- _WRITTEN EXERCISE_
Reproduce every line of the data below word for word, leaving out the pictures.
+--
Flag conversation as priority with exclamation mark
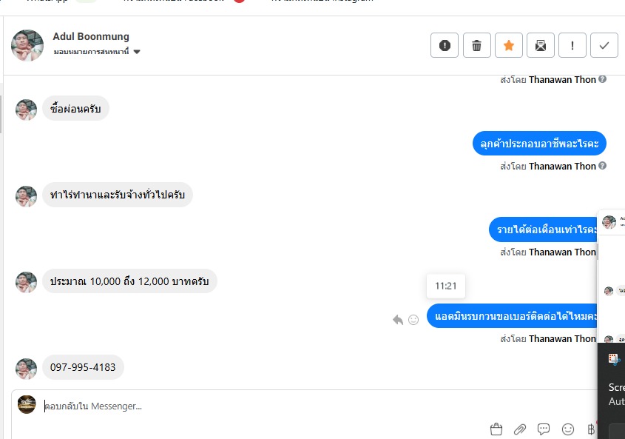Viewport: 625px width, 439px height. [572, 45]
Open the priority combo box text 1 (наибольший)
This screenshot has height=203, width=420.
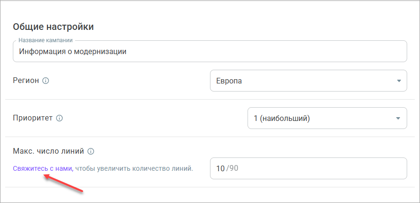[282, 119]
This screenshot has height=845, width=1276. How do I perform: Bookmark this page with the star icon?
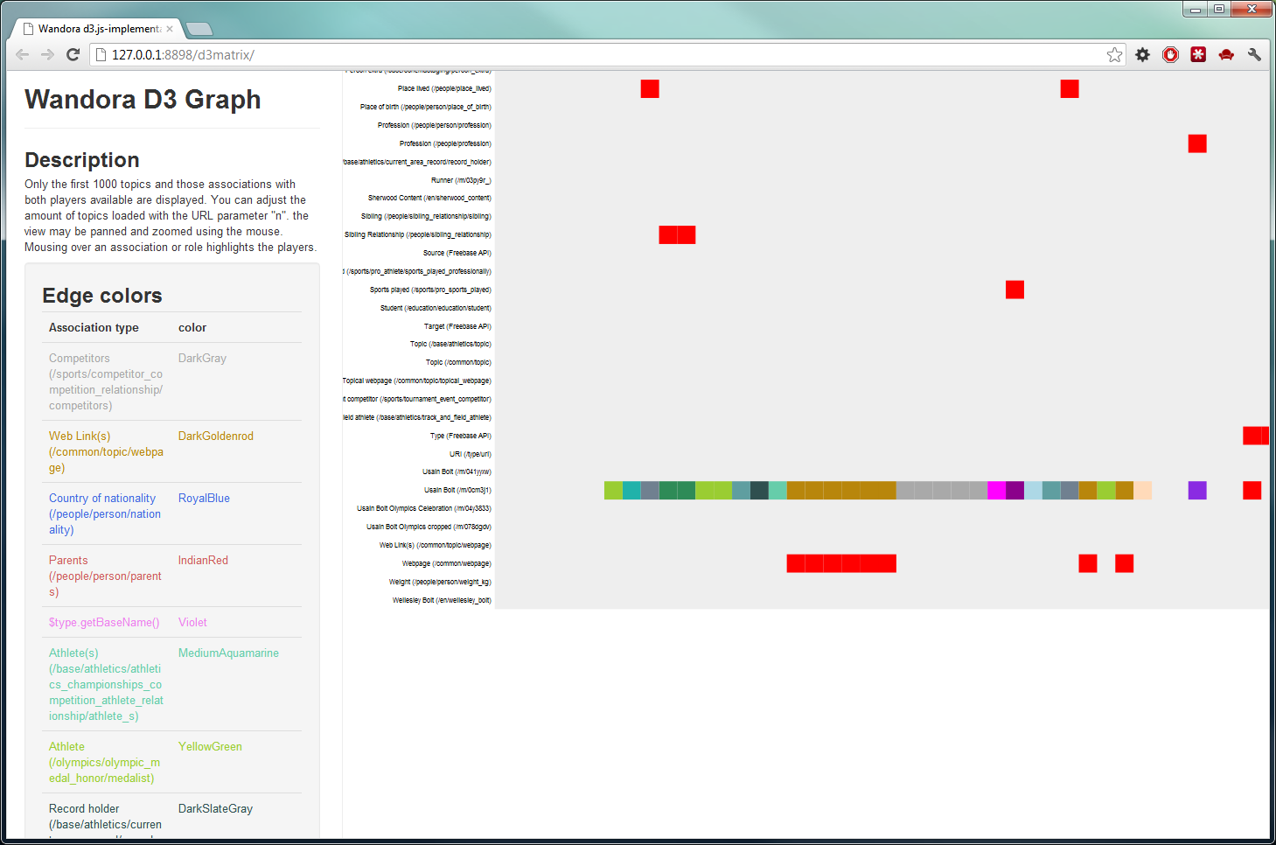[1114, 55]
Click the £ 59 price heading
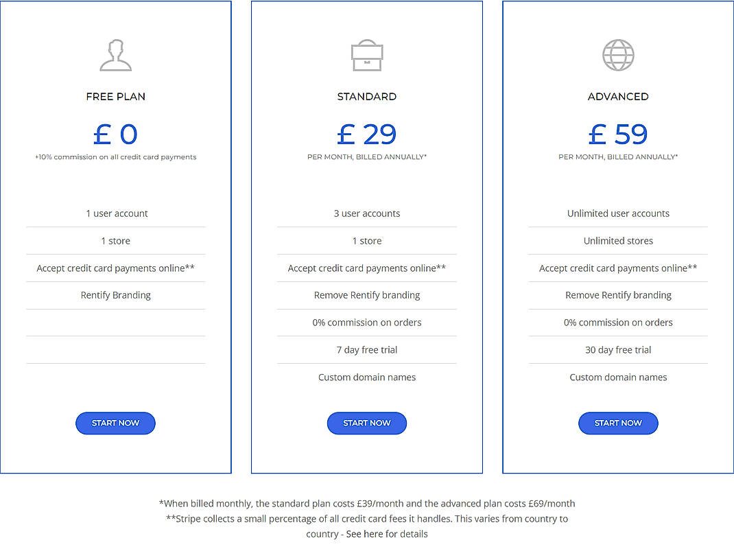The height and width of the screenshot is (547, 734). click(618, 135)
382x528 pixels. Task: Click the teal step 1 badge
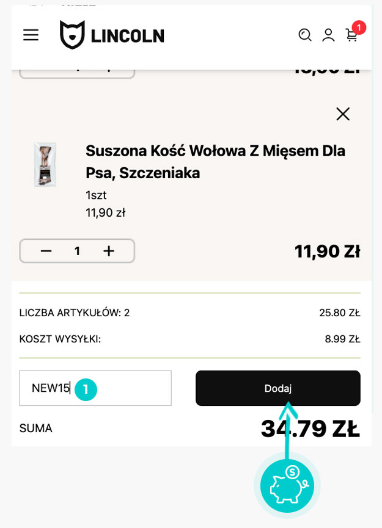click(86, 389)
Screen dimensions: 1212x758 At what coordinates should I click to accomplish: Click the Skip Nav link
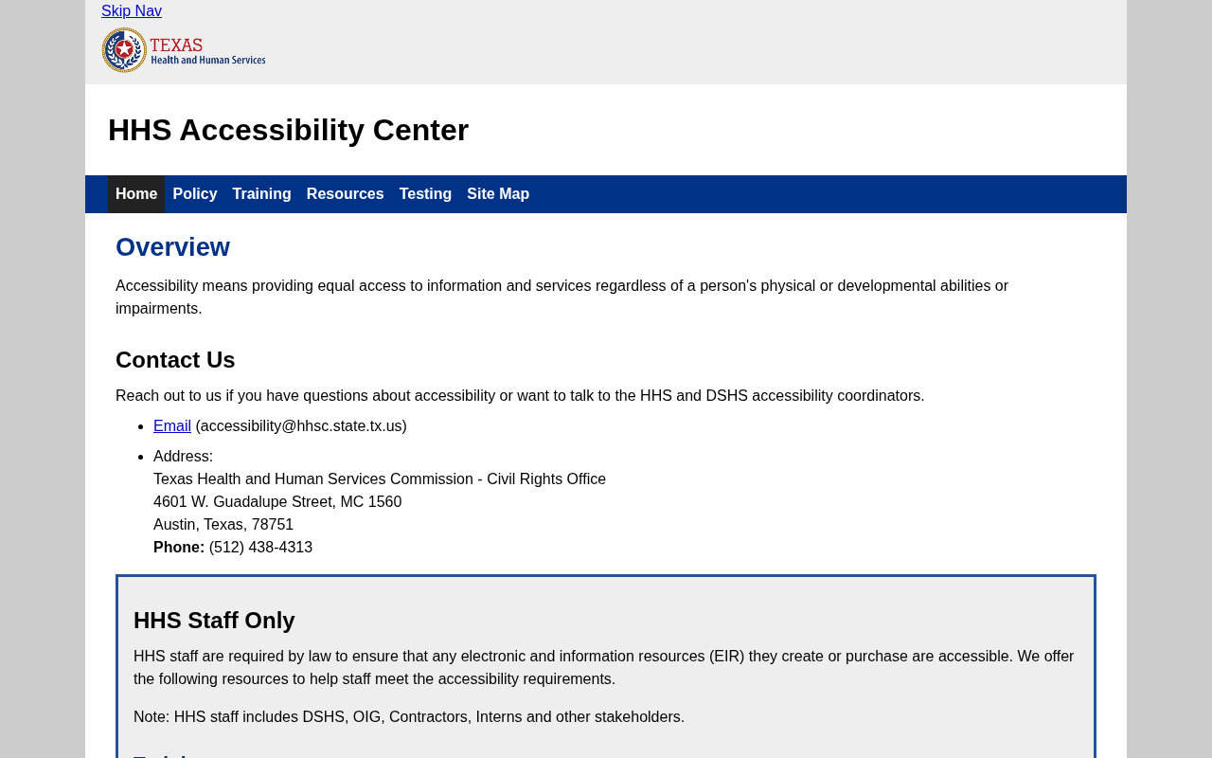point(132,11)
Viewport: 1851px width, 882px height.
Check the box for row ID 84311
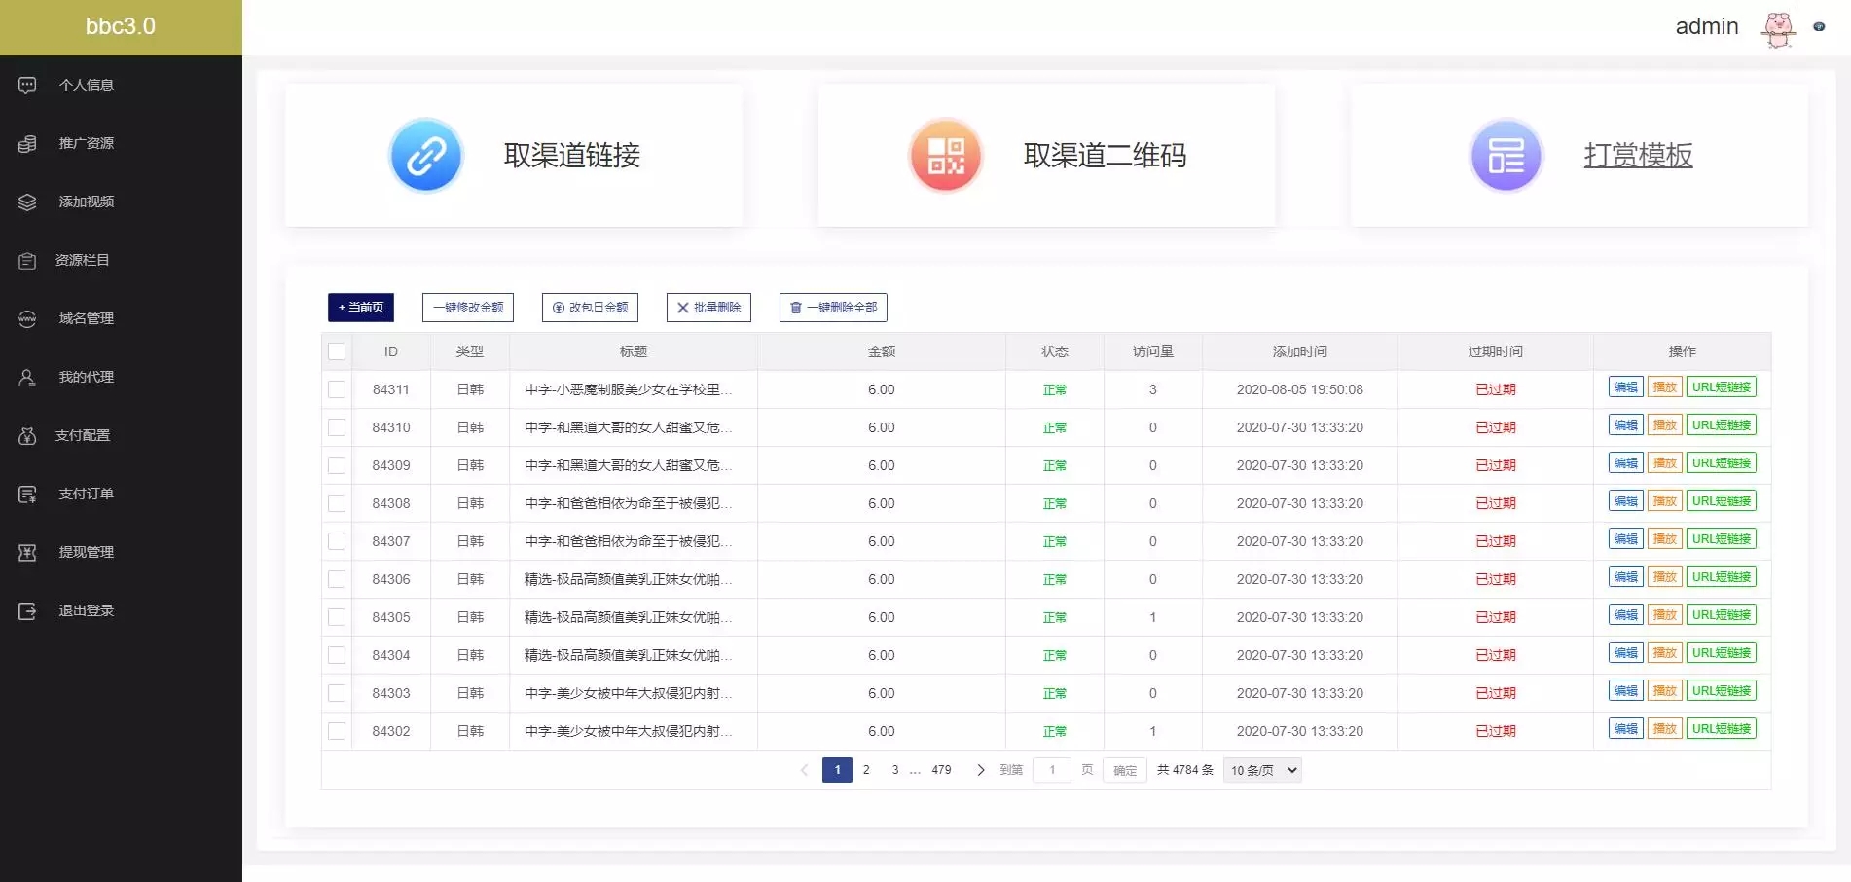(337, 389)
+--
- _EXERCISE ANSWER_
Flag conversation as priority with exclamation mark
Viewport: 625px width, 439px height. [572, 45]
Open the priority combo box text 1 (наибольший)
This screenshot has height=203, width=420.
[282, 119]
This screenshot has height=845, width=1276. How do I perform: Bookmark this page with the star icon?
[1114, 55]
Click the £ 59 price heading
The height and width of the screenshot is (547, 734). click(618, 135)
382x528 pixels. Task: Click the teal step 1 badge
click(86, 389)
Screen dimensions: 1212x758 At what coordinates should I click to accomplish: Click the Skip Nav link
point(132,11)
Viewport: 1851px width, 882px height.
Check the box for row ID 84311
(337, 389)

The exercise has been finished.